En revanche, la Cour de cassation a rappelé dans un arrêt plus récent du 13 janvier 2021 (n° 19-17.651) que le sous-locataire ne peut pas se prévaloir du statut à l'égard du propriétaire : il n'a pas de droit au renouvellement contre le propriétaire, ni d'indemnité d'éviction. Ce n'est que contre le locataire principal que le sous-locataire peut faire valoir ses droits.
La tendance est donc claire : les juges protègent le sous-locataire en lui reconnaissant le statut des baux commerciaux, mais limitent cette protection au seul contrat de sous-location. Le propriétaire reste libre de ne pas renouveler le bail principal, et le sous-locataire devra alors négocier un nouveau bail avec le propriétaire ou quitter les lieux.

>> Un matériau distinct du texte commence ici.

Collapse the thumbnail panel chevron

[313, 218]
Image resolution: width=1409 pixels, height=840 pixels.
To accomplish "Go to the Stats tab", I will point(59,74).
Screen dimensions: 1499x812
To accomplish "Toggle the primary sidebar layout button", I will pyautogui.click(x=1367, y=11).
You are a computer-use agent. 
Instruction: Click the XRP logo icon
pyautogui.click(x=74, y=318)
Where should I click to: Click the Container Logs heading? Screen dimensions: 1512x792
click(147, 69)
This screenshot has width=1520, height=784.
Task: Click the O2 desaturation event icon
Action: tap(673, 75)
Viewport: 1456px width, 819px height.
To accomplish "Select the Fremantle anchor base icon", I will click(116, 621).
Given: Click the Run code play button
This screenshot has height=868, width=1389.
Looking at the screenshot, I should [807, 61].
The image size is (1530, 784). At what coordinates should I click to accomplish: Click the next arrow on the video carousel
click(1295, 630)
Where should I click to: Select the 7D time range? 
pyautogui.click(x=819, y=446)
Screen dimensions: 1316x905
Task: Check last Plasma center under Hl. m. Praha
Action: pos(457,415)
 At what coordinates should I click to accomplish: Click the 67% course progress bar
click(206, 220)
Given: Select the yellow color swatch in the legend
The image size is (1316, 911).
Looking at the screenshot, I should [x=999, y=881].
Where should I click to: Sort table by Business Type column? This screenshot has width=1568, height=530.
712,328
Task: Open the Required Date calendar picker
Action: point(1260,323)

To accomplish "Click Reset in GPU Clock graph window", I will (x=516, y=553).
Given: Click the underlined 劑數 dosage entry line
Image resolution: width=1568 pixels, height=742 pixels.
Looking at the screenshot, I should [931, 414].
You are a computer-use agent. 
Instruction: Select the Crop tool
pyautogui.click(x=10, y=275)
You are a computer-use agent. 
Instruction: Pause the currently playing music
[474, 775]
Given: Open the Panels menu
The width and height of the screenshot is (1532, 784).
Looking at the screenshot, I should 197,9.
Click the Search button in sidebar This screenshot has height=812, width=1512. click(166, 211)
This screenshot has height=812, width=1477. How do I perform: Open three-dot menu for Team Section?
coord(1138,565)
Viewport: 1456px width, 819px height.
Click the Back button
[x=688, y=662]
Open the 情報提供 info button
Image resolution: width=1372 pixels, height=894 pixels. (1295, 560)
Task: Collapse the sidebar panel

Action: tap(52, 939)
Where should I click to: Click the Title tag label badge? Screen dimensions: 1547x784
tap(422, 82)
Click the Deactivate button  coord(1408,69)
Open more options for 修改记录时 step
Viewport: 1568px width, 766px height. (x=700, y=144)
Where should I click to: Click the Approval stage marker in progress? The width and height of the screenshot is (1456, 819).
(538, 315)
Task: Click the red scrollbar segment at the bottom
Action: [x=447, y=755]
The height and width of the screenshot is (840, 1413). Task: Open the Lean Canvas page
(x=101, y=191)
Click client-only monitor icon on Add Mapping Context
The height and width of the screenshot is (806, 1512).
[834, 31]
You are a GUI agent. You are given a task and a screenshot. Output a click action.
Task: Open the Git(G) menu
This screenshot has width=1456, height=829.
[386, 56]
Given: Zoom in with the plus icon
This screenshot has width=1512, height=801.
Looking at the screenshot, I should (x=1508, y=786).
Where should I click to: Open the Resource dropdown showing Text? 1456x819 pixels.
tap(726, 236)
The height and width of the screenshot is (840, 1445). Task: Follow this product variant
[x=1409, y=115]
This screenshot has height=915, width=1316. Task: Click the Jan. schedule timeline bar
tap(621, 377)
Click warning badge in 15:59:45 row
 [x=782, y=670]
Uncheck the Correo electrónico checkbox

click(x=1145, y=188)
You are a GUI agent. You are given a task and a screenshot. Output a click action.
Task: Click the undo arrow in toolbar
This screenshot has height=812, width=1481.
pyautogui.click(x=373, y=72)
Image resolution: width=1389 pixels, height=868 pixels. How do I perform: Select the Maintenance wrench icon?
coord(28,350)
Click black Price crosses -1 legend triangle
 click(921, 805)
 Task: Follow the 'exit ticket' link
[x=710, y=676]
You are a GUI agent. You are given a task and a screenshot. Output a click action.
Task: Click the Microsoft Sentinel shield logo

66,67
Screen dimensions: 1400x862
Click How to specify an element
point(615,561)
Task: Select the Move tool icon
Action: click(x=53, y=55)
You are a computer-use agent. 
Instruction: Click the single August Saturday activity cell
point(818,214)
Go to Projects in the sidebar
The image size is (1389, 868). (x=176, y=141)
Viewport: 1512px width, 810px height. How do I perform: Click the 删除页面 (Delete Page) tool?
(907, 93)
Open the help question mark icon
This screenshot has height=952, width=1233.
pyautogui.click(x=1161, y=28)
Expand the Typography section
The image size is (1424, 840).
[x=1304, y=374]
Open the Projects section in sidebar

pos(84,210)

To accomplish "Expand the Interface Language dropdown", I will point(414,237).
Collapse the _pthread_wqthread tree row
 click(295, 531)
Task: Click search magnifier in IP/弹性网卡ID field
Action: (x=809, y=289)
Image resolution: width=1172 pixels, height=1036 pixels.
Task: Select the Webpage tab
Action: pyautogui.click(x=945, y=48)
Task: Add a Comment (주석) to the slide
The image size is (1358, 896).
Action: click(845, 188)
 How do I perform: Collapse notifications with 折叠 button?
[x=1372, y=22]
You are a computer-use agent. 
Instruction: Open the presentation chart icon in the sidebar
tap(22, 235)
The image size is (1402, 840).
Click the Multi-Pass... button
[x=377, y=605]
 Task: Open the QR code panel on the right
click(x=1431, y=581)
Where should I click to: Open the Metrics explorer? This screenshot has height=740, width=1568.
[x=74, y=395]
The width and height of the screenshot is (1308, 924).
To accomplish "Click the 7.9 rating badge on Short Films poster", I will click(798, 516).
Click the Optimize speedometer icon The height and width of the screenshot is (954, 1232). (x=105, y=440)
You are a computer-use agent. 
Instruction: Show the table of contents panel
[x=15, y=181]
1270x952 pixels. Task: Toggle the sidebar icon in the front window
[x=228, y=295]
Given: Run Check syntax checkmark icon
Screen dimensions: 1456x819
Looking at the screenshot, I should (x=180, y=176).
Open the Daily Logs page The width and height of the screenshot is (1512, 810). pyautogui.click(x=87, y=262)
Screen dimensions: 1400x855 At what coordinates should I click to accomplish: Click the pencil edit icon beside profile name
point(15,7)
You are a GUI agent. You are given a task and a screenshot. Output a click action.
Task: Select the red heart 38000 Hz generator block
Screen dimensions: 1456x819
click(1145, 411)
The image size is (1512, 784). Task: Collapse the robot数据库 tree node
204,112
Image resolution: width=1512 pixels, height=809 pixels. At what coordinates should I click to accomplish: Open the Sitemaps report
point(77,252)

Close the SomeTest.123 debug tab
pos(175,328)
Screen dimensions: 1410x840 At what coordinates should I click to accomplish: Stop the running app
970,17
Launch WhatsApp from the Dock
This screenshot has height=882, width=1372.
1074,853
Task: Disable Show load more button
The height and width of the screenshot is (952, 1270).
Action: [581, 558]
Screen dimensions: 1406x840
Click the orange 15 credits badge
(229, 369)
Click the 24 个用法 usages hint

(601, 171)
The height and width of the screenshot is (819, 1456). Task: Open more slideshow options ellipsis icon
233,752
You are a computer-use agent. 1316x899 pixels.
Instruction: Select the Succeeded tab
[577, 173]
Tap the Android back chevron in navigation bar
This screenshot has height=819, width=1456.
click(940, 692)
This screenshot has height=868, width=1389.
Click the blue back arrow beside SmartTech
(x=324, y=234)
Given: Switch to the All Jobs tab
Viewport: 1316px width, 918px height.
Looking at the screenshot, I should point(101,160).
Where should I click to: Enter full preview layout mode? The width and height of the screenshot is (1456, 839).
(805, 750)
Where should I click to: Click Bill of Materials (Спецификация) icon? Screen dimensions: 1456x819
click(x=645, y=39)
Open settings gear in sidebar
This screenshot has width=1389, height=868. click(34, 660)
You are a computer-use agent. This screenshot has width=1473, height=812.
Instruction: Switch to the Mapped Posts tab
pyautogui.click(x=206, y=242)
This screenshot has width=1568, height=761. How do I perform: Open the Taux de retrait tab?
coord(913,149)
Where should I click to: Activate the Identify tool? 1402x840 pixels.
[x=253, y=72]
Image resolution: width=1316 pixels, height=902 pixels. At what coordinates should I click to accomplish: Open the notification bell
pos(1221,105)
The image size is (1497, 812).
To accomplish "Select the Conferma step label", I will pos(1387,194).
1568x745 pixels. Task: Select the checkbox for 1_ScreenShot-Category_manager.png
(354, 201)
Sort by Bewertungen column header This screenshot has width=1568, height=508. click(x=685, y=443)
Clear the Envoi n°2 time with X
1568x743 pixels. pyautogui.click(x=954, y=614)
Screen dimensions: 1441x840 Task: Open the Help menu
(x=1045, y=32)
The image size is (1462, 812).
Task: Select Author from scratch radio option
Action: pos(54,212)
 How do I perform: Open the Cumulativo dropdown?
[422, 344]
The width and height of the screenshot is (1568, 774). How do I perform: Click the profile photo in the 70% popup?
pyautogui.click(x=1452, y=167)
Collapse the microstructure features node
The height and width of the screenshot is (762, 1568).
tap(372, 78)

Pour l'avenir, on peut s'attendre à ce que cette jurisprudence soit confirmée, d'autant que la loi Pinel du 18 juin 2014 a renforcé la protection des locataires commerciaux, mais n'a pas modifié les règles relatives au sous-bail. Le sous-locataire reste un « locataire de second rang », mais avec des droits réels.
Checklist avant d'agir
- Ai-je le droit de sous-louer ? Vérifiez l'absence de clause d'interdiction dans le bail principal. Si interdiction, demandez l'accord écrit du propriétaire.
- Ai-je informé le propriétaire ? Notifiez par lettre recommandée avec AR ou par huissier, en précisant l'identité du sous-locataire, la durée et le loyer.
- Le sous-bail est-il écrit ? Rédigez un contrat écrit mentionnant la durée, le loyer, les charges, et précisant qu'il est soumis au statut des baux commerciaux.
- La durée du sous-bail est-elle compatible avec celle du bail principal ? Assurez-vous que le sous-bail ne dépasse pas la durée du bail principal. Si le sous-bail est plus court, c'est possible, mais anticipez les conséquences (renouvellement à l'échéance).
- Que faire si le locataire principal quitte les lieux ? Le sous-locataire doit négocier un nouveau bail avec le propriétaire. Prévoyez une clause dans le sous-bail pour cette hypothèse.